Wallfisch now resides full-time in Santa Monica (since 2010) and divides his time between film and concert music as composer and conductor. He describes his concerto as exploring the violin’s “extremes as a lyrical instrument and fiery virtuoso machine.” Written in three movements with an extensive cadenza, it reflects “extraordinary feats of human agility and aggression” with contrasting passages adding to the dramatic tension that leads to the climax.

I caught the second of its two performances over the weekend, this one at UCLA’s Royce Hall, and found the work full of brilliant colors and quite accessible, for all its tonal dissonance. The first movement suggested a cluttered clash of urbane sensibilities, the second a series of long and soulful utterances that collectively became the work’s central statement, and the finale a lapidary exploration of subtle interplay between soloist and orchestra.
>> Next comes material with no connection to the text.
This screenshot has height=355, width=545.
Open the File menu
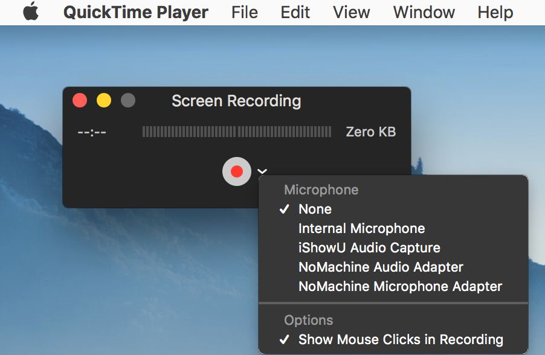tap(245, 13)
As a welcome entry into the concerto repertory, only its first movement seemed in parts problematic. Orchestral textures might have been a bit overwritten; certainly they were overbalanced. While Stanislav’s violin was busy in middle-register filigree, the orchestra’s fusillade of aggressive colorations dominated the soundscape and all but drowned her out.

 There was nothing problematic about Stanislav’s performance, however. With her sweet tone, brilliant phrasing, uncannily pointed rhythm and pure intonation (even at the violin’s highest and lowest extremities) she delivered a convincing advocacy for the concerto. The LACO commission brought not only this intriguing new work to the concert stage, but also confirmed the aristocratically poised Stanislav as one of the finest exemplars in a highly competitive field of Southern California violin virtuosos.

Elgar’s Introduction and Allegro for Strings is a work for string quartet and string orchestra that displays virtuosity as it evokes both the grandeur and frivolity of Baroque-era concerti grossi. Its dotted rhythm introduction reminds one of Handel’s similar treatments. Following this are a series of lovely English and Welsh tune treatments that give the work evocative and appealing dignity, occasionally a kind of lyric grandiosity. Wallfisch had his LACO strings lean deep into their bowings to produce a rich-toned tapestry that sacrificed nimbleness for velvety sheen and a certain lugubrious pomposity not at all unidiomatic in the piece. It was a performance of tone over pulse, but charming in its own veddy English way.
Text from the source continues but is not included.